Excerpt provided:
They did ask me a lot of questions. I gave truthful answers, which might be found interesting by a few of you here.


----------



## stick

I look forward to seeing the interview.


----------



## Gym Whourlfeld

Last night a young woman and two children arrived at our door for a tour of Ravens Grin. She had been here once before, the children had not.
(There is a lot of "Stuff" here to see, a lot of items I can use to entertain people with)
She was brought here by some others who did not go through the house, they drove away, looking for something else to do.
Nobody else came here, my audience of "Three" seemed to be having a good and fun time .
At the tour's conclusion she thanked me for the experience and remarked how the other time she was here she was in a group of about 15 people and it wasn't as much "Fun". (Maybe it was the end of October?)
I told her how I would rather do tours like theirs was, slow-paced.
I walked back through the house feeling very good about what she had said.
I get back inside where my Wife is and she proceeded to tell me how the doorbell rang, she went to the ticket window to find an angry person there complaining about how they had dropped them off here and how They had been waiting in the parking lot for them to finish the tour, AND that my Wife should go get them all "Right Now" and " Drag them out of the house no matter what or where they were in the house! "
My Wife could tell from the sounds of the tour that were were already very near the Exit and she informed this angry person of this, to which they merely replied their original pointless demands!
My Wife told them where the exit was and suggested they drive there to get them, which they did.
Yes, it turned out to be a two hour tour. Nobody told me that anyone was waiting for them. When we were in the Cupola I always look from those windows to see it more people were there, and there were only our own two cars to be "seen" (They did not sit there for 2 hours, if they sat there at all?)
The adult woman who went through the house is probably 35 years old, those were Her kids, as an adult going through my house after paying to do so, why would we even consider "Yanking" them out of the house, the exact phrase the nasty. "Waiting" Woman, or Man used.
Some "Communication" would have been good. Communication -all around......(Early" communication )


----------



## Gym Whourlfeld

Yesterday was such a busy day that it even carried over into the night! A group of "Bikers" showed up here at 2 in the afternoon (when we open on Sat. & Sunday)
A few of them had been here before, but most had not. They were very patient as they waited their turn as there were too many "Bodies" to all come in at the same time.
Then late last night three more people arrived which my wife and I spent a lot of time simply socializing with before the tour, and these three had really fun senses of humor among the three.
The bikers were a bit older than maybe the normal such groups might be, but my efforts were not lost on them by any means, most hurled lavish compliments my way at the house tour's conclusion. They mostly could not believe that merely one person (me) could have accomplished so much here. I told them I have had some help over these last 30 years, I also told them I know who did what here and how long they worked here for me... but then this helper/group is not really very large at all.

About this task: Print the part of the Ravens Grin thread above between "The bikers were" and "large at all.", inclusive.

Supplied material:

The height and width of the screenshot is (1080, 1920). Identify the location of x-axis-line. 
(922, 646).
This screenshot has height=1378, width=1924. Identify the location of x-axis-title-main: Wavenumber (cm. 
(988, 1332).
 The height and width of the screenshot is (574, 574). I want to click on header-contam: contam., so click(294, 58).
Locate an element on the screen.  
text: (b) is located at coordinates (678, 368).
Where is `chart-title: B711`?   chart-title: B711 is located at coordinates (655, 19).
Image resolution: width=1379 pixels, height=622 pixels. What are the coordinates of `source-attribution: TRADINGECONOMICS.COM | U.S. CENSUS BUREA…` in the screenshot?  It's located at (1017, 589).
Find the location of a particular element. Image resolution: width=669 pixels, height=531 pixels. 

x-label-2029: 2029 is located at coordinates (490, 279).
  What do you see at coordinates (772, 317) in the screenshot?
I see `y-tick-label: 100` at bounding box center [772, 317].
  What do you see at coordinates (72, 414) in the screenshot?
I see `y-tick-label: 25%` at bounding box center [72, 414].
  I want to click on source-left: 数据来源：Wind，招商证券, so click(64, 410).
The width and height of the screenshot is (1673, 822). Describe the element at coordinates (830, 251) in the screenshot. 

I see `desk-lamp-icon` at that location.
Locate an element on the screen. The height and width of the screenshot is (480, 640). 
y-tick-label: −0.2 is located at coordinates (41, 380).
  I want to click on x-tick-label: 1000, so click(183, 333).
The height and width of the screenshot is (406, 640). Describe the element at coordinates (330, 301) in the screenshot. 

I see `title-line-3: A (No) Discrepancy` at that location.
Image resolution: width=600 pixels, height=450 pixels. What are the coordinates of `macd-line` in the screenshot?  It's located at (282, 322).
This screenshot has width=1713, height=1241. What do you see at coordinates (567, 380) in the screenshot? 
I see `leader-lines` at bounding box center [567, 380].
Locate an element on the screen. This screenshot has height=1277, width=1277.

Result of the exercise:
The bikers were a bit older than maybe the normal such groups might be, but my efforts were not lost on them by any means, most hurled lavish compliments my way at the house tour's conclusion. They mostly could not believe that merely one person (me) could have accomplished so much here. I told them I have had some help over these last 30 years, I also told them I know who did what here and how long they worked here for me... but then this helper/group is not really very large at all.